This task calls for every line of the material to be output verbatim.

*EXCERPTED DATA*
********************

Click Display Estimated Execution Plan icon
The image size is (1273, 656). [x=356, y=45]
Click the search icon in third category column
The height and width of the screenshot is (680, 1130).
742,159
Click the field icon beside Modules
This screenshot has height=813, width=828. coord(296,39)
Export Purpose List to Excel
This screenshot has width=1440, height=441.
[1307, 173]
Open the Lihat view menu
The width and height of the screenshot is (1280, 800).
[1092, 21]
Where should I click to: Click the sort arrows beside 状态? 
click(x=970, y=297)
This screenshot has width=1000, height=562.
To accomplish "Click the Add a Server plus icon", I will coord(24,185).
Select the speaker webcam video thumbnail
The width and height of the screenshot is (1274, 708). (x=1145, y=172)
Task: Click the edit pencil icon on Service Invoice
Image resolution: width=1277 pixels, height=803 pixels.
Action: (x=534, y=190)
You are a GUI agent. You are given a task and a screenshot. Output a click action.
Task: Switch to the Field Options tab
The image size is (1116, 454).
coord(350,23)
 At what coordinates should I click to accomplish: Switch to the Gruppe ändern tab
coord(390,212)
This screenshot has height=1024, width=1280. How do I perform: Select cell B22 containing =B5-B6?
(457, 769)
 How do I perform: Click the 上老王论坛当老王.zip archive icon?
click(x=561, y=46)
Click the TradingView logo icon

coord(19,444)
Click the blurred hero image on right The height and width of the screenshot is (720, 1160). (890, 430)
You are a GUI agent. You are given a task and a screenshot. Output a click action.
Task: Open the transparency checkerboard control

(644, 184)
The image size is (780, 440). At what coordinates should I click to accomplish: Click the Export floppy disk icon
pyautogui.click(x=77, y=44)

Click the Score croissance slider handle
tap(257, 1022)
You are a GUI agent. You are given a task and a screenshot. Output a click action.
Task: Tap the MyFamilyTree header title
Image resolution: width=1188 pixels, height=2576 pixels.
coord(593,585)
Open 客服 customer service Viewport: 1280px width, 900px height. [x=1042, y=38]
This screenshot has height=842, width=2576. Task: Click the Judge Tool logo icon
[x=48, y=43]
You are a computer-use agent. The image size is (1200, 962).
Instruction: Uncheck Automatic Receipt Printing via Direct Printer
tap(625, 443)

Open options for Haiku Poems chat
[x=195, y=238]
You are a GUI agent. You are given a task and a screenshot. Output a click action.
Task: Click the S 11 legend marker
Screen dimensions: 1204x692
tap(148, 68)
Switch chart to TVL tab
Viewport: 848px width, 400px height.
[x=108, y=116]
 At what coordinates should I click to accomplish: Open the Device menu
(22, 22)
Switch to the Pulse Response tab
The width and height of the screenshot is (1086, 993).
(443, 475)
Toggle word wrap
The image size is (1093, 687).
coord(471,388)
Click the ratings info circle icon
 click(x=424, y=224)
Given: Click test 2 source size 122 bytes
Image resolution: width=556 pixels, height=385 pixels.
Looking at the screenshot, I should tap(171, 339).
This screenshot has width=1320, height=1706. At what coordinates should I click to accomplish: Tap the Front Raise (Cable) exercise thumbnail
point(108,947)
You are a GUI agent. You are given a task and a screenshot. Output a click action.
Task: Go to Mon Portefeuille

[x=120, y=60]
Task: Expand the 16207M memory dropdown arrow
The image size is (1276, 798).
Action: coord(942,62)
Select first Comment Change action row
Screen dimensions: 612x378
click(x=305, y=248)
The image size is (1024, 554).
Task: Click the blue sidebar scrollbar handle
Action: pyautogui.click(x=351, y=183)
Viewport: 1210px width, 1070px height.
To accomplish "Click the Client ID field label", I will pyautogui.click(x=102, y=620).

********************

*ANSWER SECTION*
Click Display Estimated Execution Plan icon
The image size is (1273, 656). [x=356, y=45]
Click the search icon in third category column
The height and width of the screenshot is (680, 1130).
742,159
Click the field icon beside Modules
This screenshot has height=813, width=828. coord(296,39)
Export Purpose List to Excel
This screenshot has width=1440, height=441.
[1307, 173]
Open the Lihat view menu
The width and height of the screenshot is (1280, 800).
[1092, 21]
Where should I click to: Click the sort arrows beside 状态? 
click(x=970, y=297)
This screenshot has width=1000, height=562.
To accomplish "Click the Add a Server plus icon", I will coord(24,185).
Select the speaker webcam video thumbnail
The width and height of the screenshot is (1274, 708). (x=1145, y=172)
Task: Click the edit pencil icon on Service Invoice
Image resolution: width=1277 pixels, height=803 pixels.
Action: (x=534, y=190)
You are a GUI agent. You are given a task and a screenshot. Output a click action.
Task: Switch to the Field Options tab
The image size is (1116, 454).
coord(350,23)
 At what coordinates should I click to accomplish: Switch to the Gruppe ändern tab
coord(390,212)
This screenshot has height=1024, width=1280. How do I perform: Select cell B22 containing =B5-B6?
(457, 769)
 How do I perform: Click the 上老王论坛当老王.zip archive icon?
click(x=561, y=46)
Click the TradingView logo icon

coord(19,444)
Click the blurred hero image on right The height and width of the screenshot is (720, 1160). (890, 430)
You are a GUI agent. You are given a task and a screenshot. Output a click action.
Task: Open the transparency checkerboard control

(644, 184)
The image size is (780, 440). At what coordinates should I click to accomplish: Click the Export floppy disk icon
pyautogui.click(x=77, y=44)

Click the Score croissance slider handle
tap(257, 1022)
You are a GUI agent. You are given a task and a screenshot. Output a click action.
Task: Tap the MyFamilyTree header title
Image resolution: width=1188 pixels, height=2576 pixels.
coord(593,585)
Open 客服 customer service Viewport: 1280px width, 900px height. [x=1042, y=38]
This screenshot has height=842, width=2576. Task: Click the Judge Tool logo icon
[x=48, y=43]
You are a computer-use agent. The image size is (1200, 962).
Instruction: Uncheck Automatic Receipt Printing via Direct Printer
tap(625, 443)

Open options for Haiku Poems chat
[x=195, y=238]
You are a GUI agent. You are given a task and a screenshot. Output a click action.
Task: Click the S 11 legend marker
Screen dimensions: 1204x692
tap(148, 68)
Switch chart to TVL tab
Viewport: 848px width, 400px height.
[x=108, y=116]
 At what coordinates should I click to accomplish: Open the Device menu
(22, 22)
Switch to the Pulse Response tab
The width and height of the screenshot is (1086, 993).
(443, 475)
Toggle word wrap
The image size is (1093, 687).
coord(471,388)
Click the ratings info circle icon
 click(x=424, y=224)
Given: Click test 2 source size 122 bytes
Image resolution: width=556 pixels, height=385 pixels.
Looking at the screenshot, I should tap(171, 339).
This screenshot has width=1320, height=1706. At what coordinates should I click to accomplish: Tap the Front Raise (Cable) exercise thumbnail
point(108,947)
You are a GUI agent. You are given a task and a screenshot. Output a click action.
Task: Go to Mon Portefeuille

[x=120, y=60]
Task: Expand the 16207M memory dropdown arrow
The image size is (1276, 798).
Action: coord(942,62)
Select first Comment Change action row
Screen dimensions: 612x378
click(x=305, y=248)
The image size is (1024, 554).
Task: Click the blue sidebar scrollbar handle
Action: pyautogui.click(x=351, y=183)
Viewport: 1210px width, 1070px height.
To accomplish "Click the Client ID field label", I will pyautogui.click(x=102, y=620).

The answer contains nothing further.